▶ PROBLEM DETAILS
Each record that follows should be repeated exactly, minus any images.
(Beginning of GIVEN RECORDS)
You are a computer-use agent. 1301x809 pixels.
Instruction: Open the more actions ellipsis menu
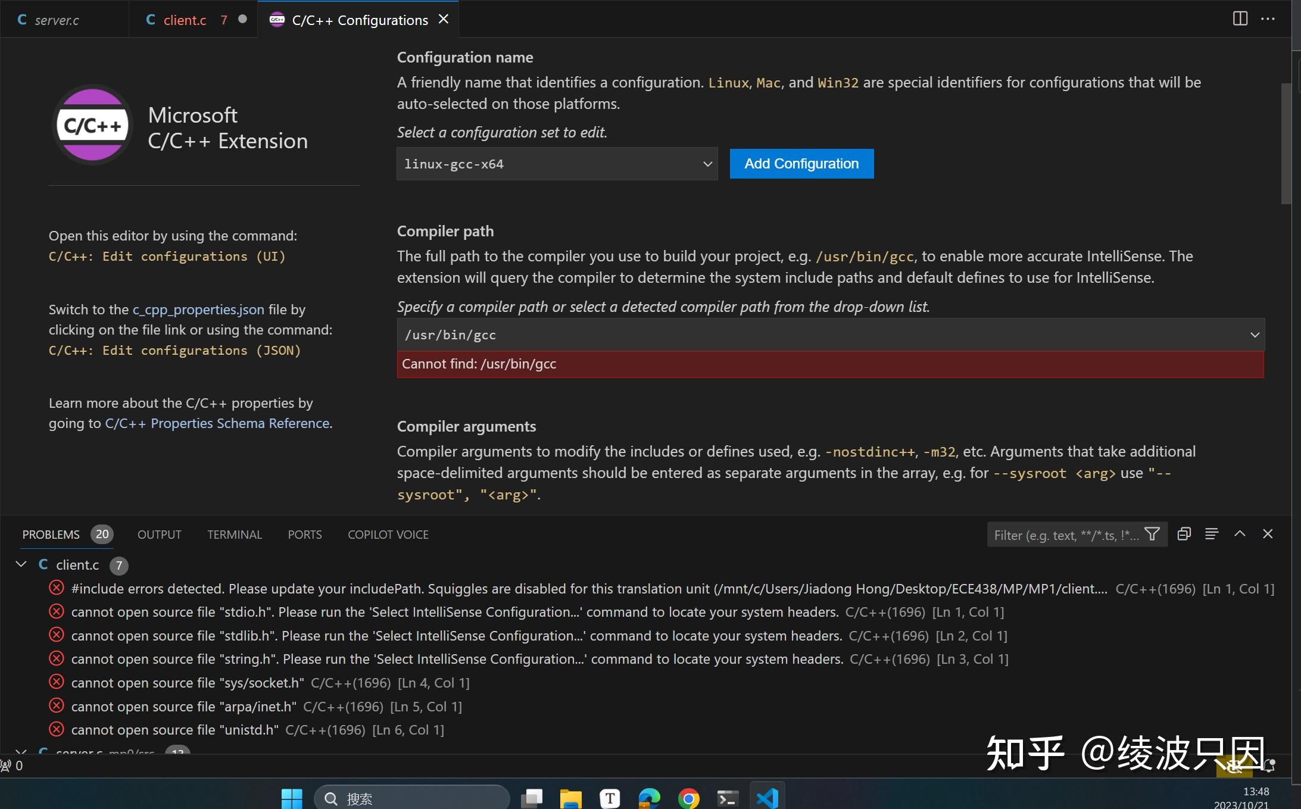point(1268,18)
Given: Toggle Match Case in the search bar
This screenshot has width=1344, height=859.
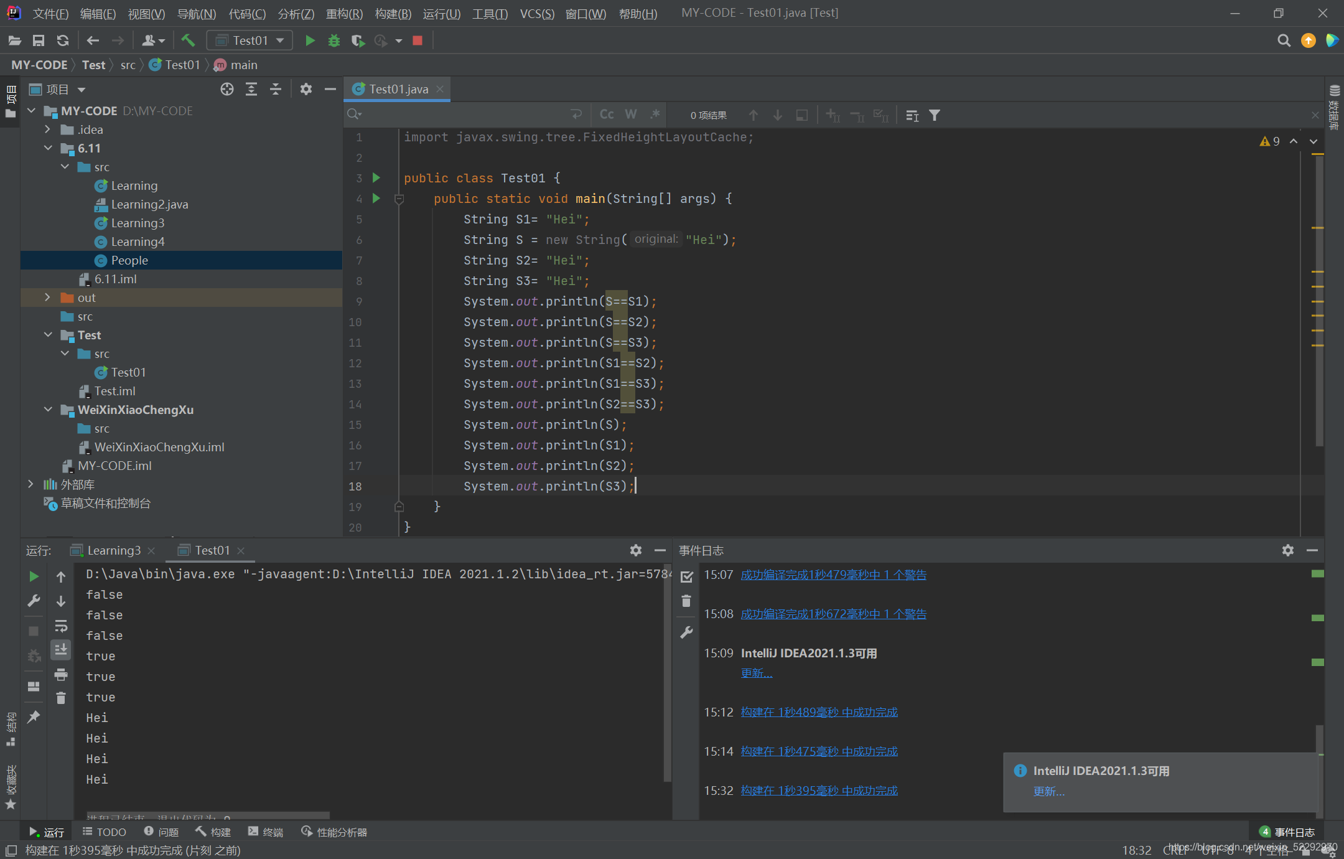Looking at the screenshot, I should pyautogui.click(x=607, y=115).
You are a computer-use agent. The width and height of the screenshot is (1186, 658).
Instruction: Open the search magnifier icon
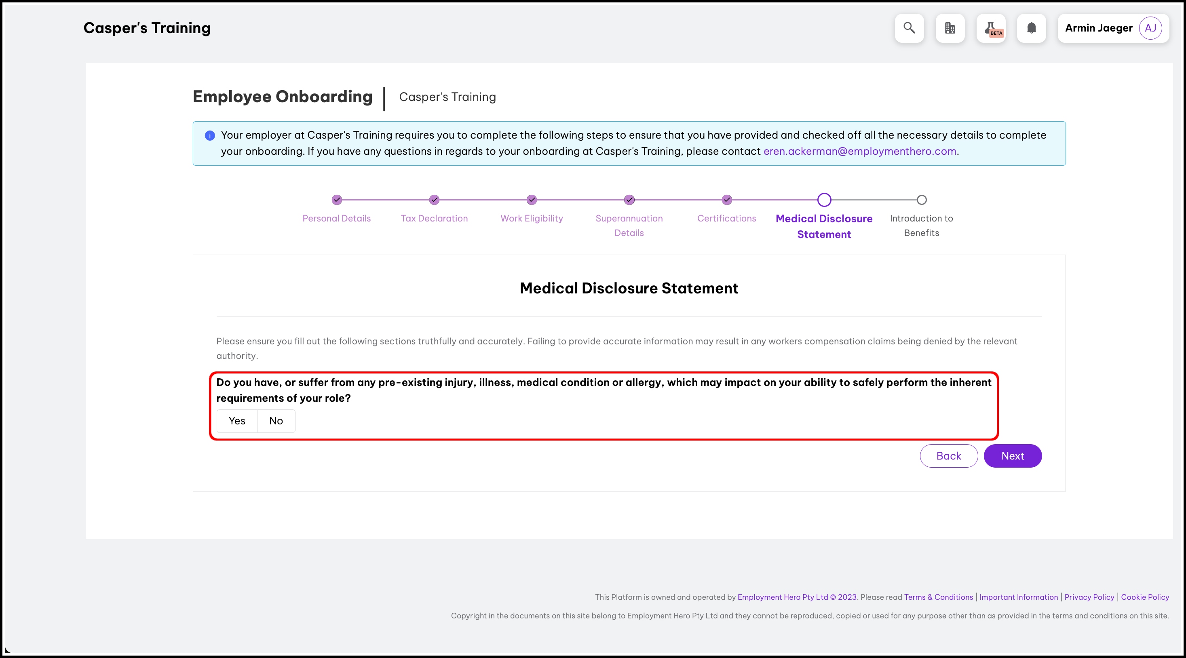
(End of GIVEN RECORDS)
▶ EXERCISE ANSWER
You are a computer-use agent. 1301x809 pixels.
Instruction: Open the more actions ellipsis menu
point(1268,18)
Given: Toggle Match Case in the search bar
This screenshot has width=1344, height=859.
Looking at the screenshot, I should pyautogui.click(x=607, y=115).
You are a computer-use agent. The width and height of the screenshot is (1186, 658).
Instruction: Open the search magnifier icon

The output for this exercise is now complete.